A fine is a monetary penalty imposed by a judicial officer. They can be made with or without conviction.
Most fines are referred to Fines Victoria. See the Fines Victoria website for information about payment and management of your fine.
If you receive a statement of fines and penalties or payment notice (see attached example) from the Magistrates’ Court, you will need to pay the court directly. See the information below for more detail.
Payment of fines
See the Fines Victoria website if you have received a Court Fine Collection Statement or Notice of Final Demand.
Payment to the Magistrates’ Court of Victoria can be made:
- in person at any Magistrates’ Court location
- by BPAY
- by sending a cheque or money order to the court where the order was made. If you choose this method, please write your name and case number and contact details on the back of the cheque.
If you are paying multiple fines by instalments to the Magistrates’ Court, you will need to outline the fines and amounts being paid. You can apply to the court to have fines grouped together. This is known as a group stay and allows you to make one regular payment.
Converting fines to community work
You can make an application to a registrar to convert your fine to unpaid community work.
What you need to know
- You need to attend in person at your local Magistrates’ Court to make this application.
- There is no fee associated with lodging this application with the Court.
- Not all monetary orders can be converted to community work. For example, compensation to victims cannot be converted.
- The Registrar will usually only grant an application if you are unemployed or if there is some exceptional reason why the fine cannot be paid off by instalments.
- Before you make your application to the Registrar, you must obtain up to date information from Fines Victoria as to how much is outstanding on your fine. For example, bring in receipts of payments. If you have not paid anything to Fines Victoria, make this known to the registrar.
- You are required to provide the Court with an affidavit in relation to your financial situation. You may be asked to provide financial records which may include copies of your bank statements.
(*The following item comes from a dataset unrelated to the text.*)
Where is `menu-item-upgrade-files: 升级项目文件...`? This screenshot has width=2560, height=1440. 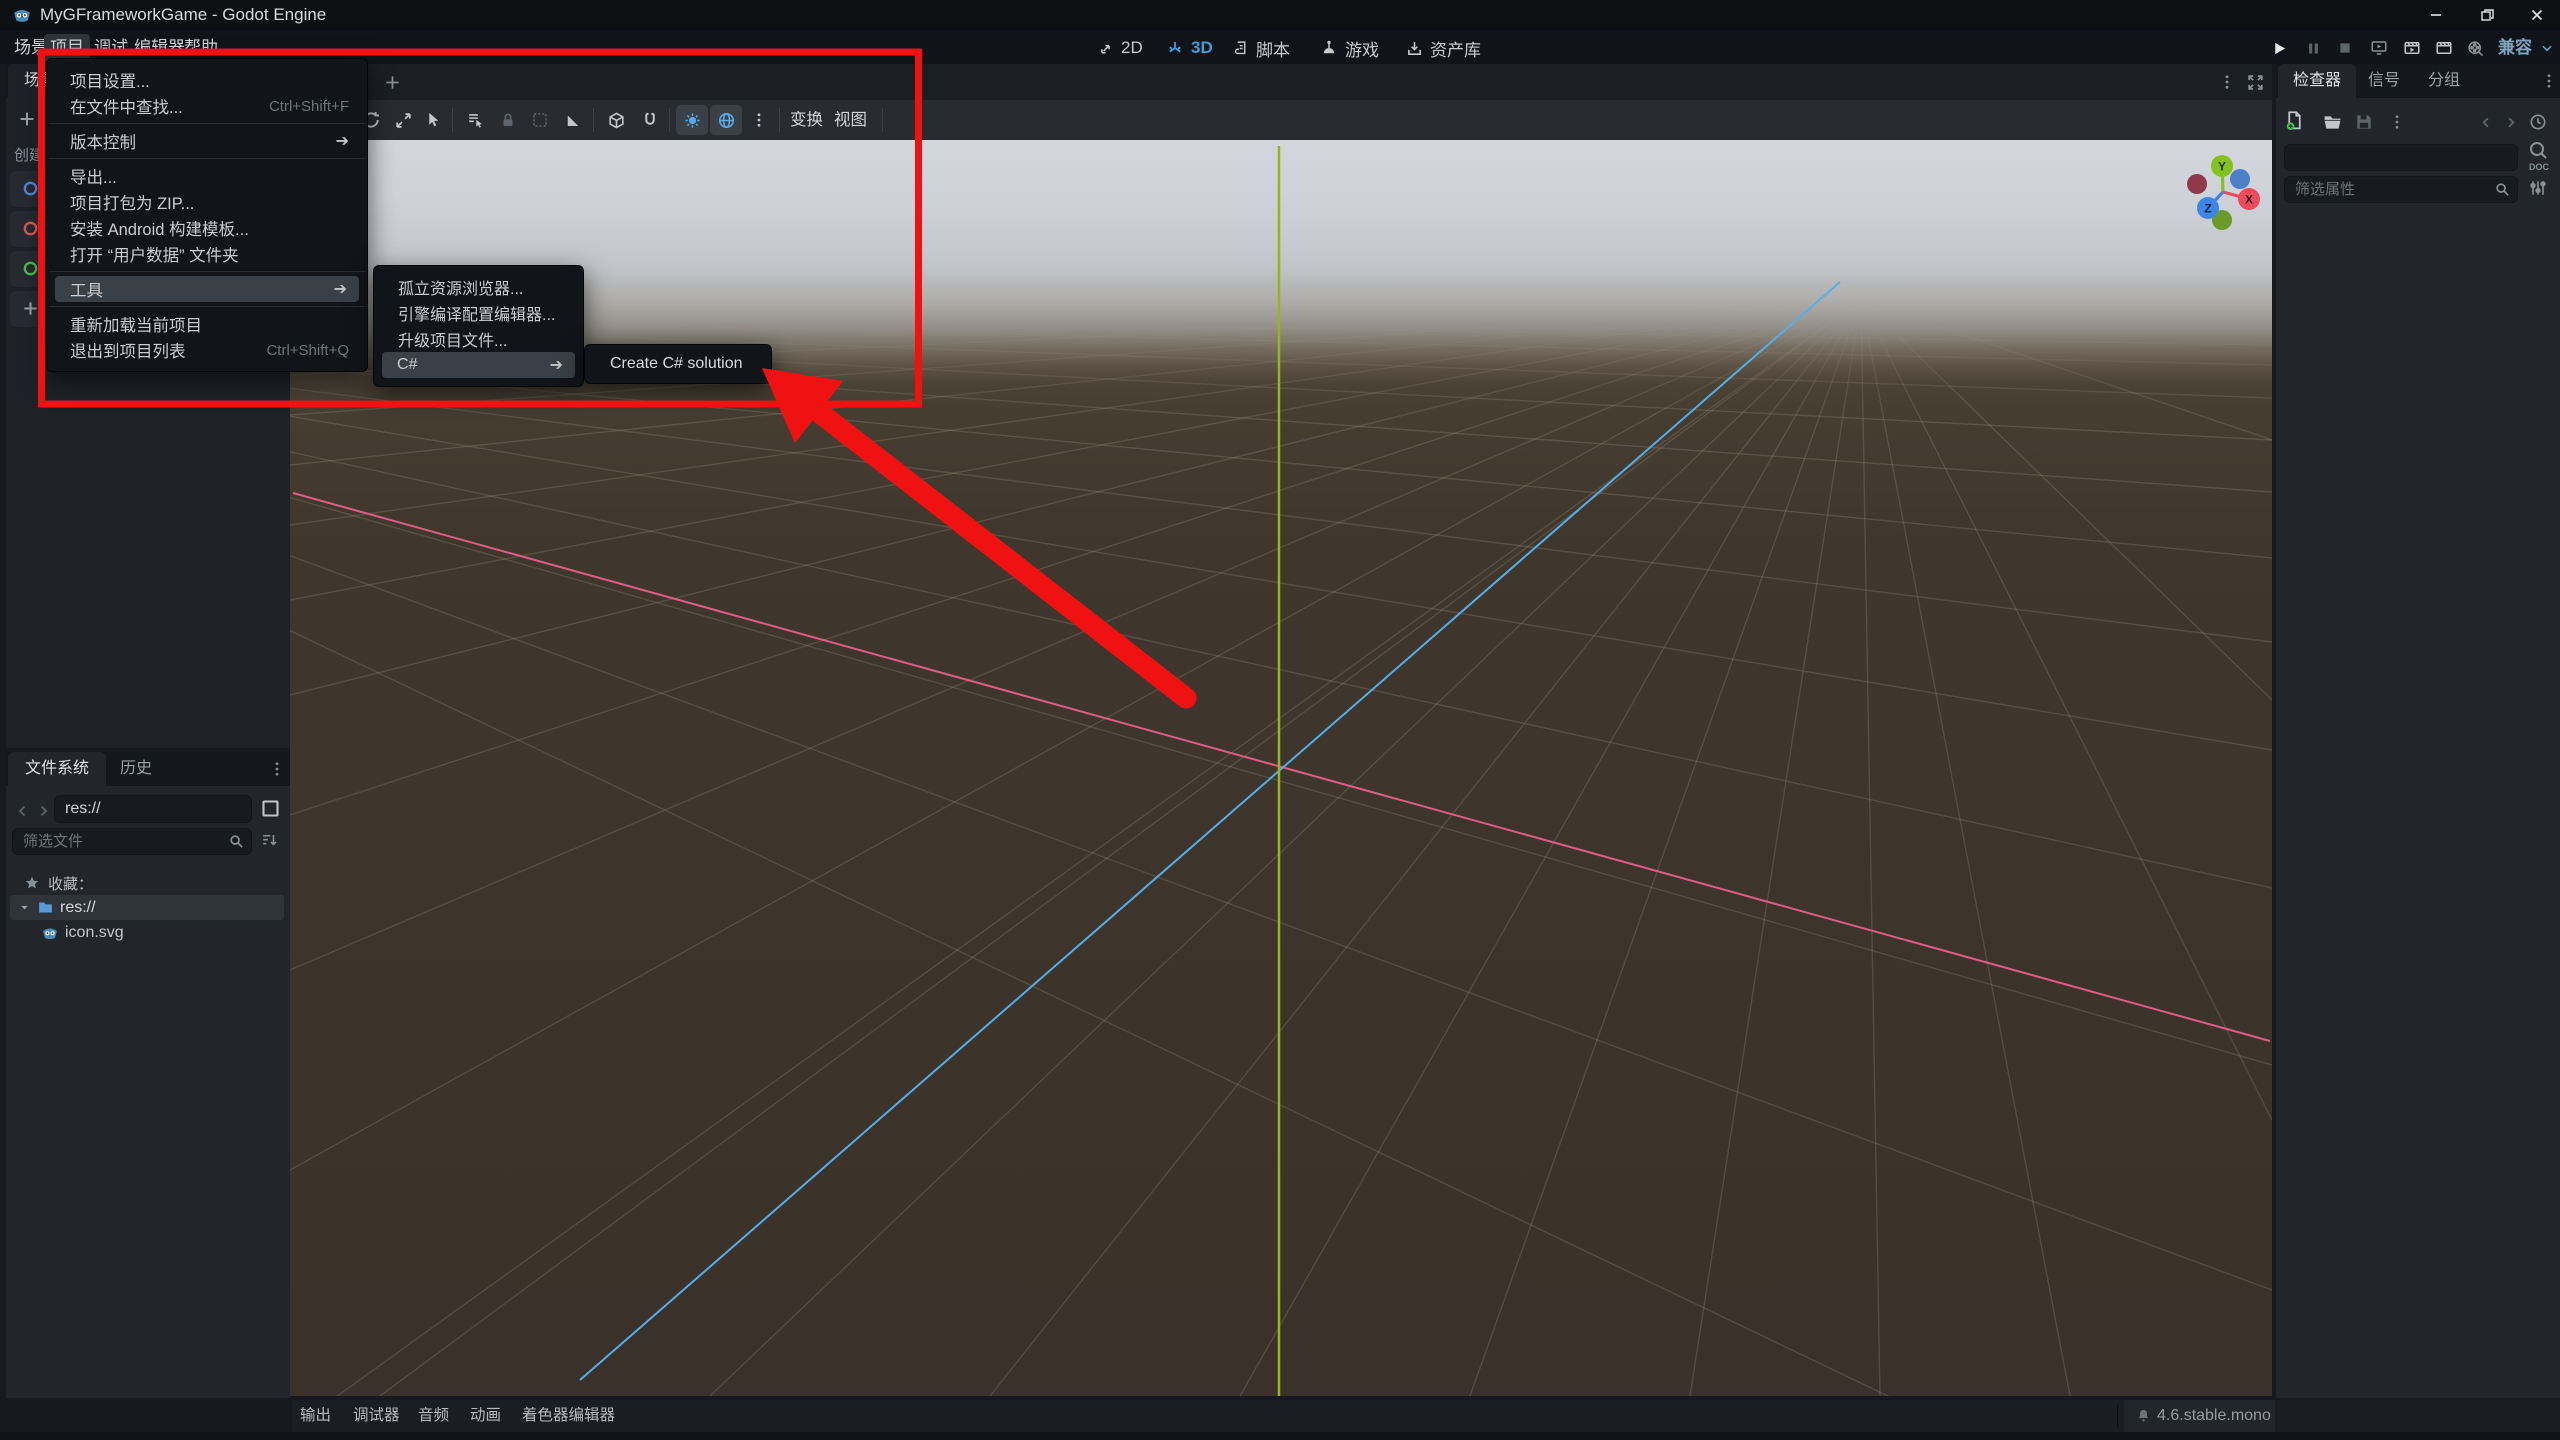 menu-item-upgrade-files: 升级项目文件... is located at coordinates (478, 339).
- You will be required to do a minimum 8 hrs of work and the conversion is one hour for approximately every $20 owing.
- If granted, you will need to attend your local Community Corrections Centre within 48 hours of the order being made, or you will find yourself in contravention of the order. Corrections can charge you with a contravention offence for non-attendance or non-compliance with the order.
What you need to do
Attend your local Magistrates’ Court with the above documentation and make your application to a Registrar.
If your application is granted, you will need to sign the order. You then must to report to your nearest Community Corrections Centre (nominated on your order) within 48 hours.
Please email firstname.lastname@example.org if you have a question about your fine.
This is not a full list of legislation associated with this topic. See the Victorian Government's legislation website for more information.
If you are paying a fine to the Magistrates’ Court of Victoria, you can apply to the court for additional time to pay or to pay by instalments.
If your Magistrates’ Court fine is being paid to the Magistrates’ Court or to Fines Victoria you can make an application for the fine to be converted to community work.
A warrant for your arrest may be issued if the fine is not paid to the Magistrates’ Court on time.
The warrant authorises the Sheriff to recover the amount of the warrant or arrest and bring you before the court.
A judicial officer may decide to:
- convert the fine to community work for sums below $10,000
- order you to be imprisoned for a fixed term - one day of imprisonment equates to approximately $150 of the fine
- vary the order so the fine can be paid by instalments
- adjourn the hearing for up to six months on any terms deemed appropriate
- order the unpaid portion of the fine to be collected under a warrant to seize property.
If you move interstate, the fine may can be registered and enforced in the state where you live.